Deviated Septum

The nasal septum is the structure inside your nose that separates the two nostrils and nasal cavities. Bone and cartilage make up the septum. The septum is lined with soft tissue called mucosa. Blocked airflow is the primary symptom of a deviated septum.

What is a deviated septum?

A deviated septum means that the septum is crooked. Sometimes this changes the shape and external appearance of the nose, but not always. 

The septum can be deviated in different locations. This determines:

  • Which side of the nasal passage is obstructed
  • Whether it causes a change in the external shape of the nose 

Not every deviated septum requires treatment. Treatment is only recommended if the deviation narrows one or both of the nostrils, obstructing airflow and making it hard to breathe. 
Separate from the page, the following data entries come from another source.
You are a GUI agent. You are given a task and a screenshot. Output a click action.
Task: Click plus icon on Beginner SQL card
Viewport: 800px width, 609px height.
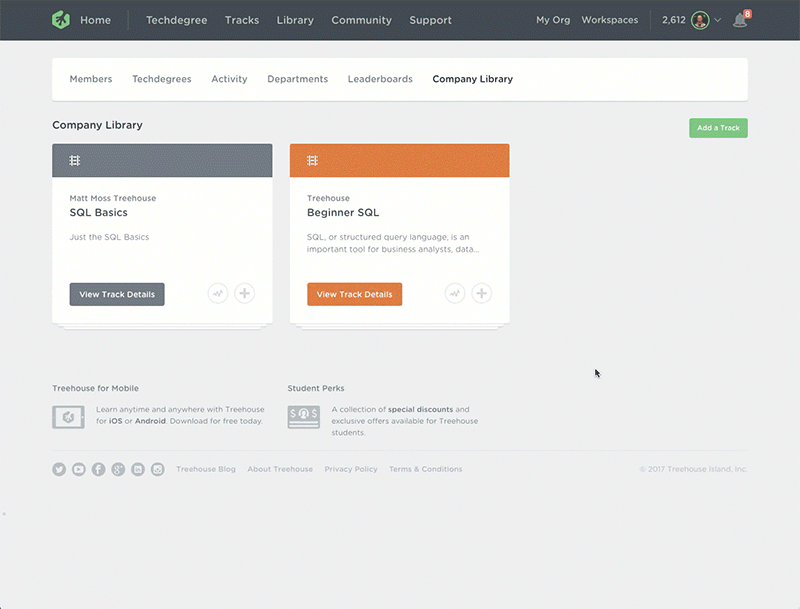point(482,293)
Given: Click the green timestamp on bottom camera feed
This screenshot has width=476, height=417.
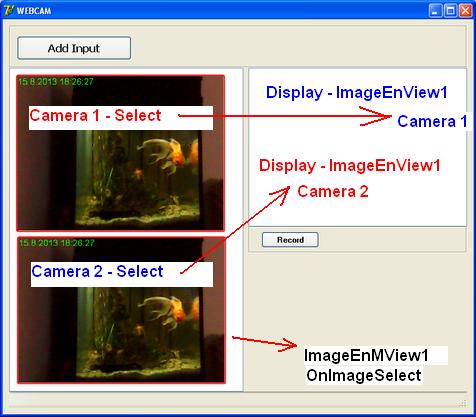Looking at the screenshot, I should [x=57, y=243].
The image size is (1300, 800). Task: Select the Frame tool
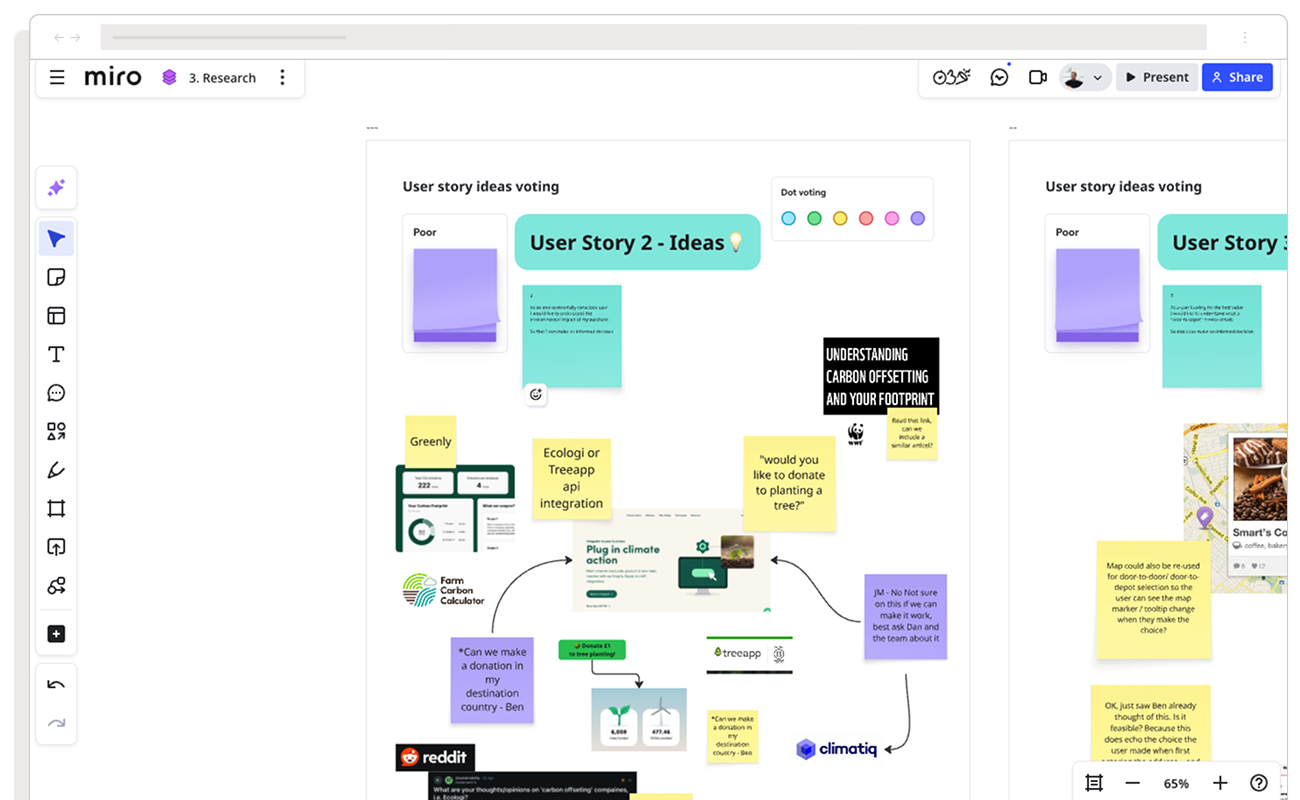(57, 508)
What causes a deviated nasal septum?

Causes of a deviated septum include:

  • Congenital (you are born with it) 
  • Injury to your nose
  • Result of a nasal surgery

Deviated septum symptoms

The primary symptom of a deviated nasal septum is nasal obstruction (blocked airflow) in one or both of the nostrils. Other symptoms include: 

  • Mouth breathing during sleep
  • Nosebleeds
  • Recurring sinus infections

Airflow blockage can also be a symptom of an enlarged turbinate. Turbinates are bony structures inside the nose, covered by soft tissue (mucosa). It’s common to have both a deviated septum and enlarged turbinates at the same time. Your Henry Ford ENT specialist will be able to make a correct diagnosis. 
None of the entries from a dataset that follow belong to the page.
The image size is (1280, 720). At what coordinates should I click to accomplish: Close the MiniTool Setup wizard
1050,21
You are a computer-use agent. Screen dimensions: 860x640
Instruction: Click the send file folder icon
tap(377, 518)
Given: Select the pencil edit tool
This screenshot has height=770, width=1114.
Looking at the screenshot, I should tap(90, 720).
Deviated septum and sleep apnea

A deviated nasal septum can cause additional breathing problems for people with obstructive sleep apnea. The condition can make it harder to use a continuous positive airway pressure (CPAP) machine. 

A CPAP machine works best when you are able to breathe through your nose. People with a deviated septum have blocked nasal passages and breathe through their mouth. Mouth breathing reduces the effectiveness of the CPAP machine.
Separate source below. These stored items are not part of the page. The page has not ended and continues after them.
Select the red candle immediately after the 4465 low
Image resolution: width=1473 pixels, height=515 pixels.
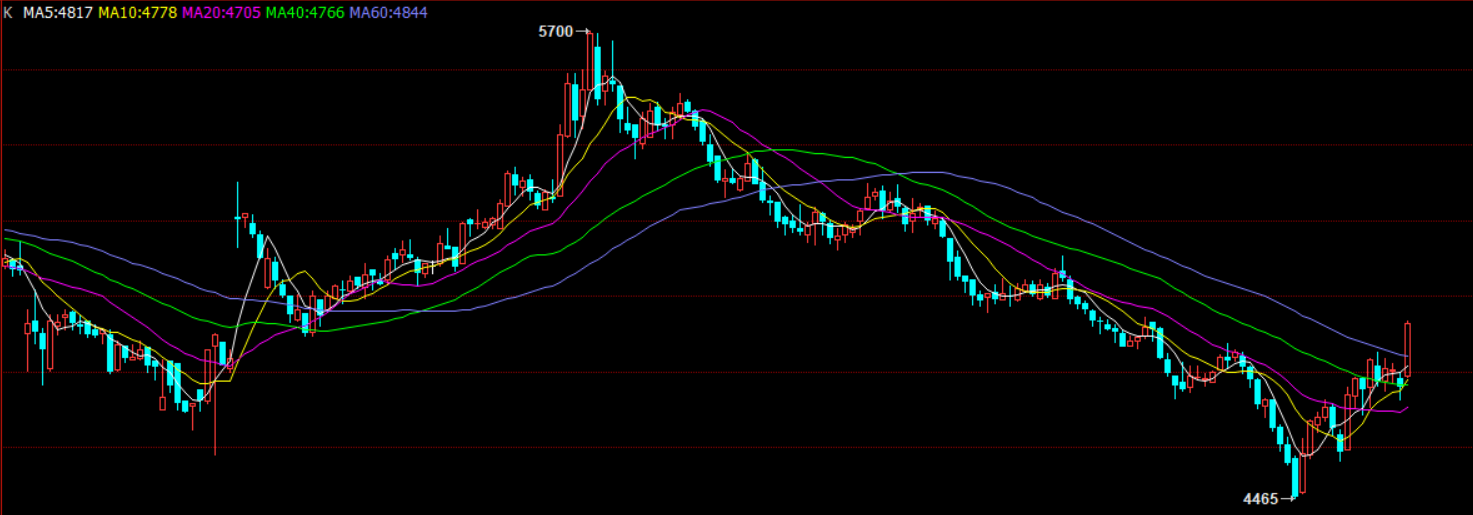click(x=1303, y=455)
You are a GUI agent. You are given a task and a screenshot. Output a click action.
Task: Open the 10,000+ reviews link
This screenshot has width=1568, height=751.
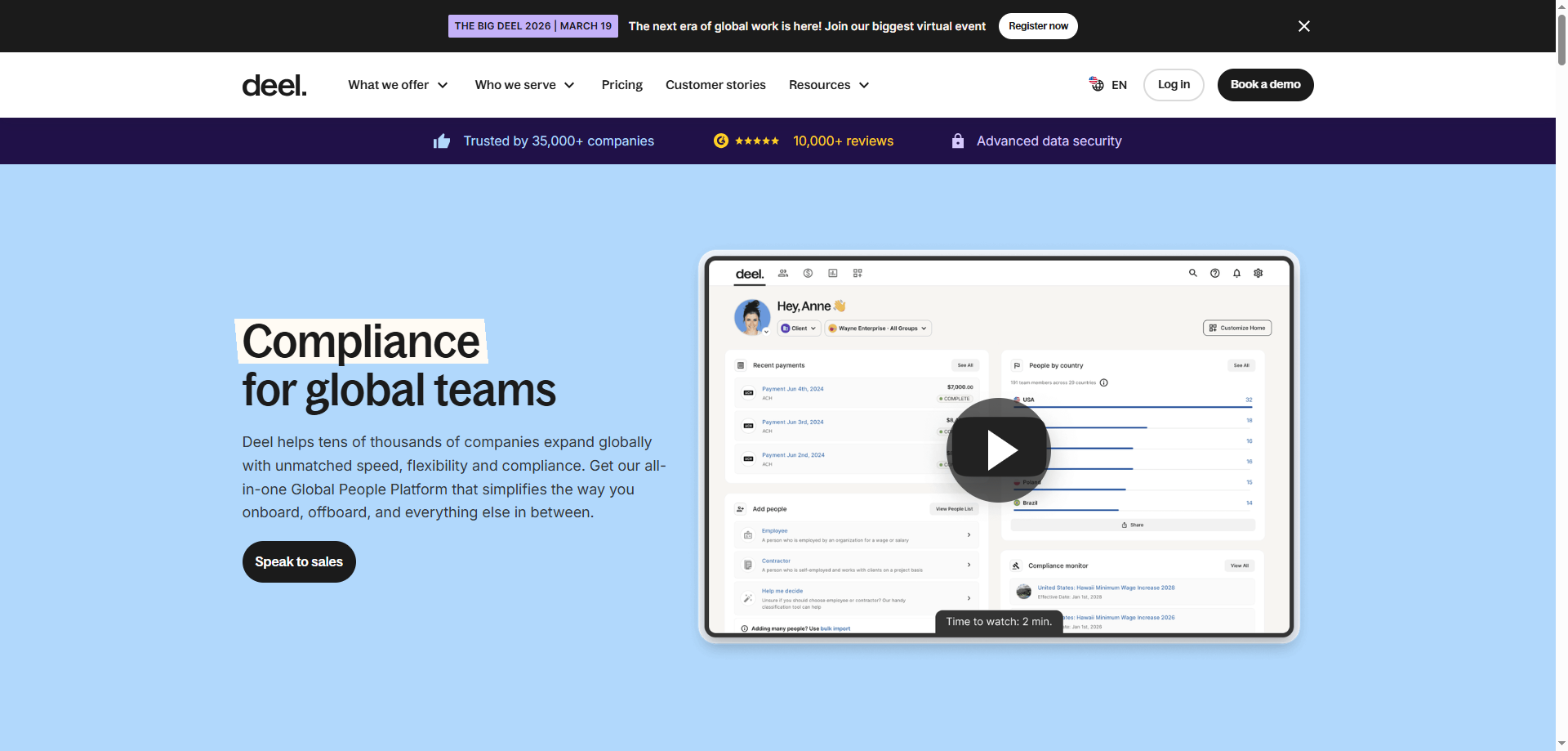coord(843,141)
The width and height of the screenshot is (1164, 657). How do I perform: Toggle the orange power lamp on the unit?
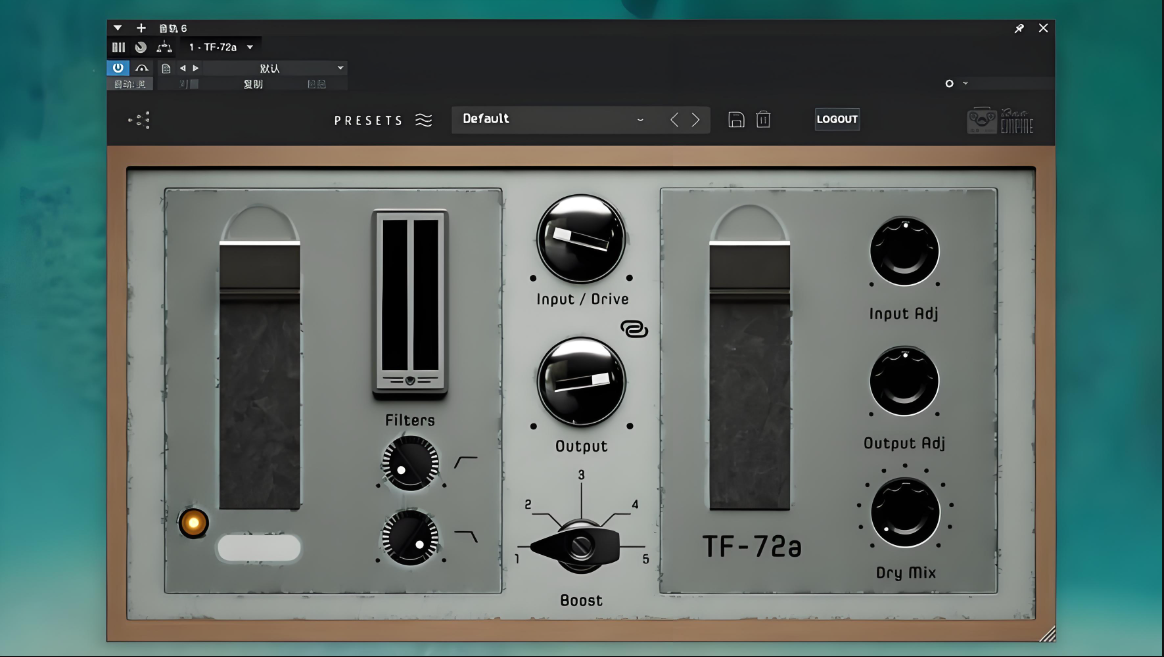click(x=193, y=522)
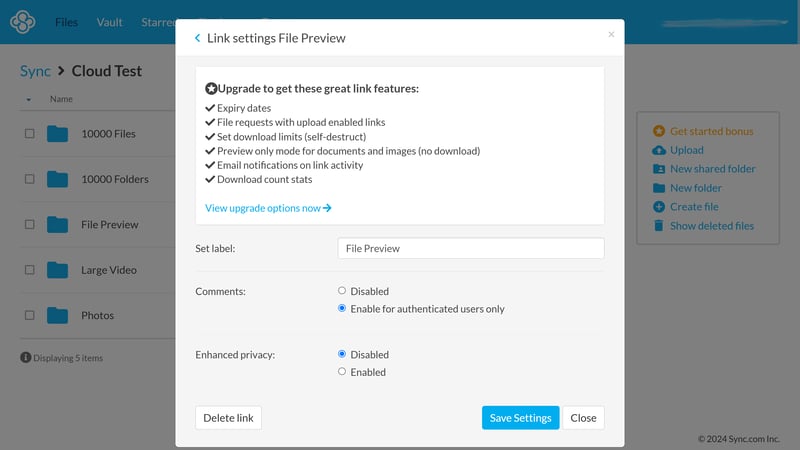Check the 10000 Files folder checkbox
The height and width of the screenshot is (450, 800).
click(x=29, y=133)
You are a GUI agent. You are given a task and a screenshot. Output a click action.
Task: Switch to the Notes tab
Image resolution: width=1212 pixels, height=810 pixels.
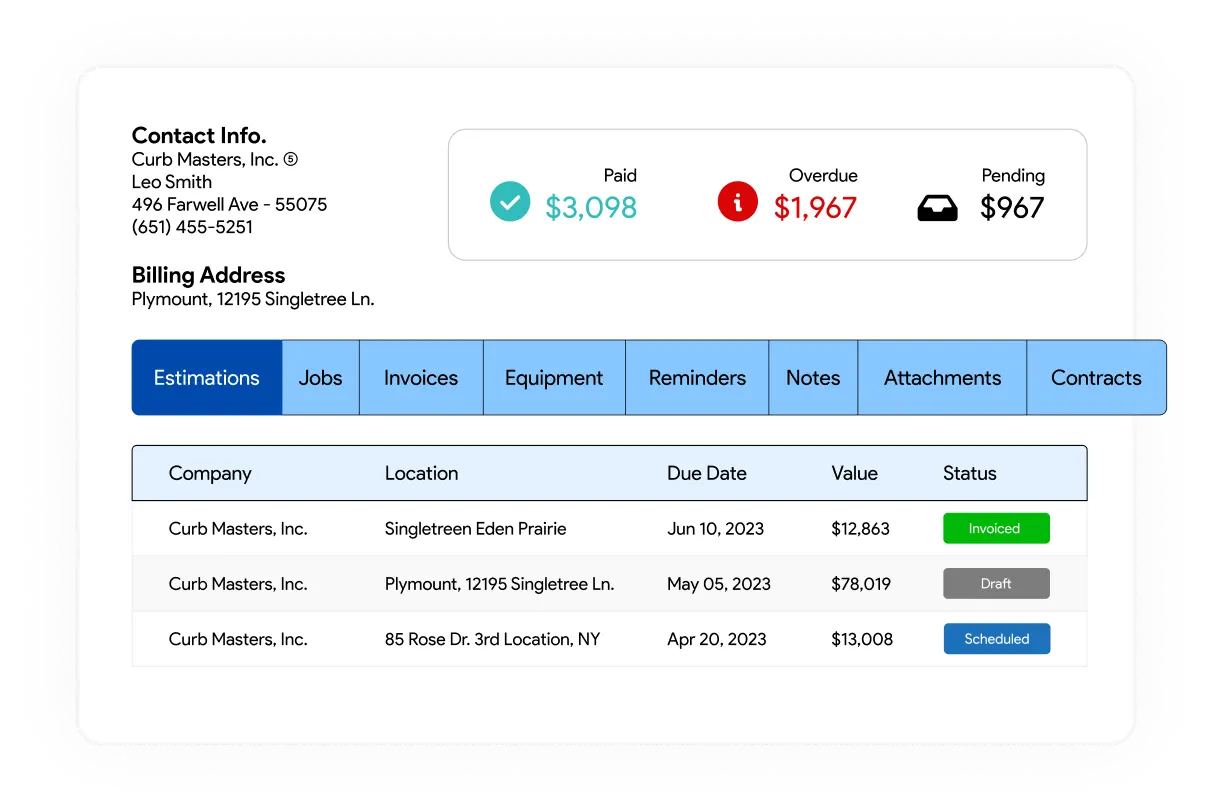(813, 378)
Nonsurgical treatments for deviated septum

Nonsurgical treatments can include:

  • Nasal saline spray or high-volume irrigation
  • Nasal steroid spray· Nasal strips 

Deviated septum surgery

Your ENT doctor may recommend a septoplasty for a deviated nasal septum that does not improve with nonsurgical treatment. Septoplasty involves removing the deviated portions of septal bone and cartilage while keeping the tissue lining (mucosa) intact. This widens the nasal cavity where the septum was causing obstruction, resulting in increased airflow. 

A septoplasty will not affect the external appearance of the nose. Patients who want to change the shape of their nose as part of the deviated septum surgery would need to see a facial plastic surgeon for a rhinoplasty instead.